All of this is experienced only from inside Rhino; neither the crew, the camera, nor we leave its interior. We’re connected to the events outside only via sounds—including rounds fired at, and sometimes hitting, the tank—radio transmissions, and Shmulik’s gunsight. Except for visits from Jamil, and from one of two vaguely menacing Christian falangists allied with Israel—typically the crew members don’t seem to know what a falangist is—who are supposed to lead the tank to safety, there is no direct contact with fellow soldiers.

Maoz has undertaken, in effect, an experiment that probes the limits of cinema by stringently inhibiting its spatial ambit. But in so limiting his own access to the usual kind of visual opportunities, Maoz has intensified his and our cinematic experience; he’s refined it. It’s a small revelation to find out how much drama and visual interest this first-time feature director has been able to create working in such close quarters.

Presumably by coincidence, both the New Yorker’s David Denby and J. Hoberman at the Village Voice have characterized Lebanon as a kind of meeting of French philosopher and playwright Jean Paul Sartre and 1950s American B-movie director Sam Fuller.
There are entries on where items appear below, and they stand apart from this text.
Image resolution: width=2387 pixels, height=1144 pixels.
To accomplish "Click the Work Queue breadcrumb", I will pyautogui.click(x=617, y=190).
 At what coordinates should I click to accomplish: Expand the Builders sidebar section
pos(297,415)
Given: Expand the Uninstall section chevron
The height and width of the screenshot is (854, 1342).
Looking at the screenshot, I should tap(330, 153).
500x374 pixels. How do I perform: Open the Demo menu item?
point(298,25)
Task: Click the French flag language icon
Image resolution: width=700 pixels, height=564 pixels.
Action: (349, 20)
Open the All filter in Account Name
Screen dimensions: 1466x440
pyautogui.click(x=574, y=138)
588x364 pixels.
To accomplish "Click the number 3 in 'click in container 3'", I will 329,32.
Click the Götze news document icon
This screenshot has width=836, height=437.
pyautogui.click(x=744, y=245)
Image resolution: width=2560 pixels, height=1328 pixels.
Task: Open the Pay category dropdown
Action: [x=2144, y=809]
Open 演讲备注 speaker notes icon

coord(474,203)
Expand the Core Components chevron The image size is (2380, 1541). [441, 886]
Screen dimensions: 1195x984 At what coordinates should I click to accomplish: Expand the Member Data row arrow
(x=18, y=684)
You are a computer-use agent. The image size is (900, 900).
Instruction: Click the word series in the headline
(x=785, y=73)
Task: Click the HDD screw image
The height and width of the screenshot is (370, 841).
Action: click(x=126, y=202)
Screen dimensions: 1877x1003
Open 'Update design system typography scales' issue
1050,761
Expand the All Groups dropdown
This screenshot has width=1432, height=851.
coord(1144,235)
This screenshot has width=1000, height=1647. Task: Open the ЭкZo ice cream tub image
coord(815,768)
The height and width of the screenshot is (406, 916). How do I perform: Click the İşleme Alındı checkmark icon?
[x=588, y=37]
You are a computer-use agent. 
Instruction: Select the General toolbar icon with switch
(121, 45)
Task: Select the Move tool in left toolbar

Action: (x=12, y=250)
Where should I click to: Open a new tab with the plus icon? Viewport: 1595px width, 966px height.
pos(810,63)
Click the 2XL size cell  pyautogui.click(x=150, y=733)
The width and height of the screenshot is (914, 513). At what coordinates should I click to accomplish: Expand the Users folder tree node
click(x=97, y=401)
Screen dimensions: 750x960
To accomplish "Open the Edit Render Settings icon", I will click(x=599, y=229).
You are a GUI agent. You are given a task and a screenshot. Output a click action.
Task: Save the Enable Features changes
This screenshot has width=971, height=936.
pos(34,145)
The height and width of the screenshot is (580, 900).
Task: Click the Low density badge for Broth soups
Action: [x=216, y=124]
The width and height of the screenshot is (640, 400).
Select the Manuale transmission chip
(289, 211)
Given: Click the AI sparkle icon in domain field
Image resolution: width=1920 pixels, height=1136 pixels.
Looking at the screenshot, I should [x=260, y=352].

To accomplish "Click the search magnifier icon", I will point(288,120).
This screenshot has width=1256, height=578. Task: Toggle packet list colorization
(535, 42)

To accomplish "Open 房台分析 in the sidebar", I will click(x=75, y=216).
Fuller may be apposite, but I thought I detected less of Sartre’s No Exit and more of a Kafka-esque tone, informed by touches that call to mind novelist Joseph Heller’s Catch-22. The young men within Rhino are mostly just trying to endure in a perilous situation they can’t quite comprehend. One of them, Hertzel, has only two weeks left to serve, and is quietly dismayed to be told by Jamil that discharges have been frozen for the duration. Hertzel (Oshi Cohen) has a little of Heller’s Yossarian about him; he’s a mouthy, querulous guy whose competence is disdained by Assi (Itay Tiran), the tense, increasingly unstable tank commander. But he demonstrates solid, practical survivalist skills. (The performances are, individually and collectively, a real asset to the film.)

For all its power and intensity, Lebanon isn’t a seamlessly consistent work. Maoz’s control of the material isn’t always sure. The shots of the bloody mayhem in the town are invested with a concentrated excess; they have a sort of Grand Guignol character that almost verges into a grim, grotesque humor. And Maoz can make his points too excessive in other ways, as when, for example, he twice has people outside look reproachfully at the tank’s gunsight, and at us as voyeurs.

A couple of years ago, Ari Folman’s remarkable Israeli animated feature, Waltz with Bashir, recreated the memories and objective experiences of soldiers during the 1982 Israeli invasion, leading up to a devastating political and moral indictment of Israel’s military and civilian leadership. Maoz, like Folman a veteran of that war, seems to have wanted to dramatize an intensified microcosm of the conflict. Because his film’s scale is so much more limited, its “meaning” is less obvious. But it clearly enough privileges the soldiers over those far above who put them and the Lebanese population in harm’s way.